A new algorithm for automatic phase correction of NMR spectra based on entropy minimization is proposed. The optimal zero-order and first-order phase corrections for a NMR spectrum are determined by minimizing entropy. The objective function is constructed using a Shannon-type information entropy measure. Entropy is defined as the normalized derivative of the NMR spectral data. The algorithm has been successfully applied to experimental ${}^1\text{H}\text{NMR}$ spectra. The results of automatic phase correction are found to be comparable to, or perhaps better than, manual phase correction. The advantages of this automatic phase correction algorithm include its simple mathematical basis and the straightforward, reproducible, and efficient optimization procedure. The algorithm is implemented in the Matlab program ACME—Automated phase Correction based on Minimization of Entropy.

Introduction

Normally, zero-order and first-order phase corrections are required for Fourier transform NMR spectra in order to obtain the desired appearance of the real part of the spectra.

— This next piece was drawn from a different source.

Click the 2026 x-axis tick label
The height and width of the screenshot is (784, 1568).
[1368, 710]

The zero-order phase misadjustment arises from the phase difference between the reference phase and the receiver detector phase. The first-order phase misadjustment arises from the time delay between excitation and detection, flip-angle variation across the spectrum, and phase shifts from the filter employed to reduce noise outside the spectral bandwidth [1], [2], [3]. Zero-order phase correction is frequency-independent, while first-order phase correction is frequency-dependent.

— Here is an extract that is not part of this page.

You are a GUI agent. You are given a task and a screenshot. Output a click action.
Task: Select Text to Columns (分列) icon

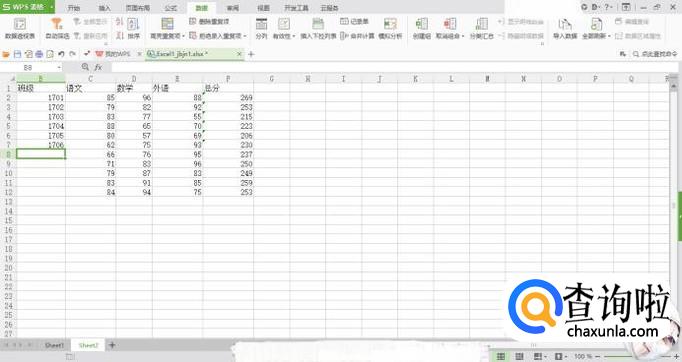pos(261,29)
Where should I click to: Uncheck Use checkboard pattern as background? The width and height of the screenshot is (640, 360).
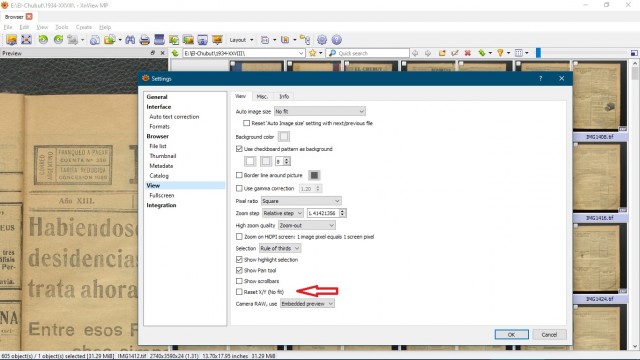tap(239, 149)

The misphased Fourier transform NMR spectrum consisting of the complex points can be phase corrected by applying the equations

$$\text{R}{}_{\mathrm{i}}\text{=R}{}_{\mathrm{i}}{}^0\text{cos}\text{(φ}{}_{\mathrm{i}}\text{)−I}{}_{\mathrm{i}}{}^0\text{sin}\text{(φ}{}_{\mathrm{i}}\text{),}$$

$$\text{I}{}_{\mathrm{i}}\text{=I}{}_{\mathrm{i}}{}^0\text{cos}\text{(φ}{}_{\mathrm{i}}\text{)+R}{}_{\mathrm{i}}{}^0\text{sin}\text{(φ}{}_{\mathrm{i}}\text{),}$$

where R_i⁰ and I_i⁰ represent the misphased ith data points for the real and imaginary parts of the NMR spectral data, respectively, R_i and I_i denote the phase-corrected ith data points, and φ_i is the total phase correction in radians applied to the ith data points as shown in

$$\text{φ}{}_{\mathrm{i}}\text{=phc0+phc1×}\text{i}\text{n}\text{,}$$

where phc0 is the zero-order term, phc1 is the constant part of the first-order term, and n is the total number of real data points.

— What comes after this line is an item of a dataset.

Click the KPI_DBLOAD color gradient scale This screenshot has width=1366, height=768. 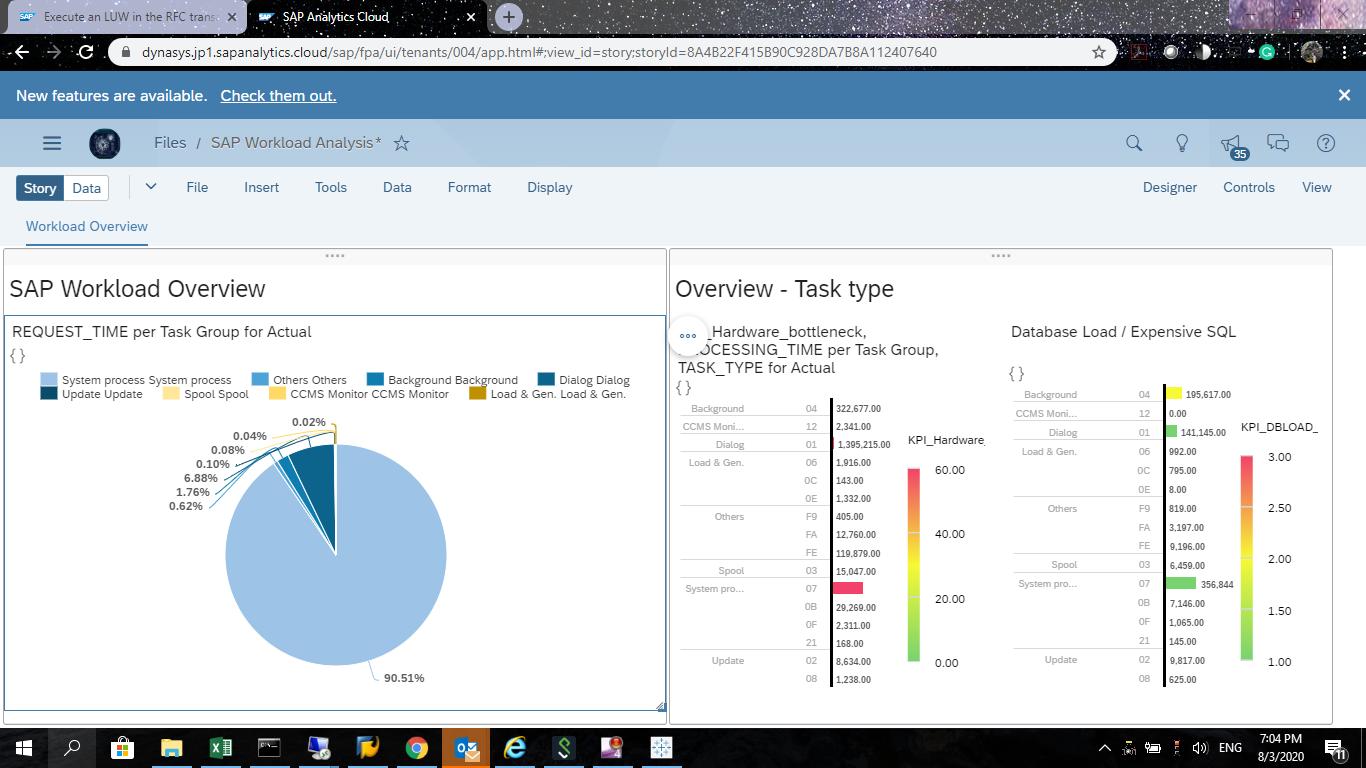(1246, 560)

There already exist algorithms automating the procedure of phase correction. As early as 1969, Ernst [4] introduced an automatic phase correction method using the Hilbert transform to find a dispersion spectrum with total integral zero and absorption spectrum with maximum integral. This approach is limited by the spectral signal-to-noise ratio and baseline distortion. Craig and Marshall [1] proposed a method based on dispersion versus absorption plots (DISPA). However, when there are no isolated spectral lines, the phases cannot be calculated correctly because overlap distorts the DISPA circle. Van Vaals and Gerwen [5] developed a method employing the measured phases at the peak positions of spectral lines to calculate the phase distortion. Brown et al. [6] introduced an automatic method by baseline optimization. Heuer [7] reported a noniterative method, APSL (automatic phasing by symmetrizing lines), for automatic phase correction. This approach exploits the fact that symmetric lines are maximally symmetric in correctly phased absorption spectra.

Although many algorithms have been proposed for automatic phase correction, some of them involve rather complicated mathematical models and some are limited by signal-to-noise ratio or overlapping bands. In this paper, an efficient algorithm for automatic phase correction is proposed based on entropy minimization.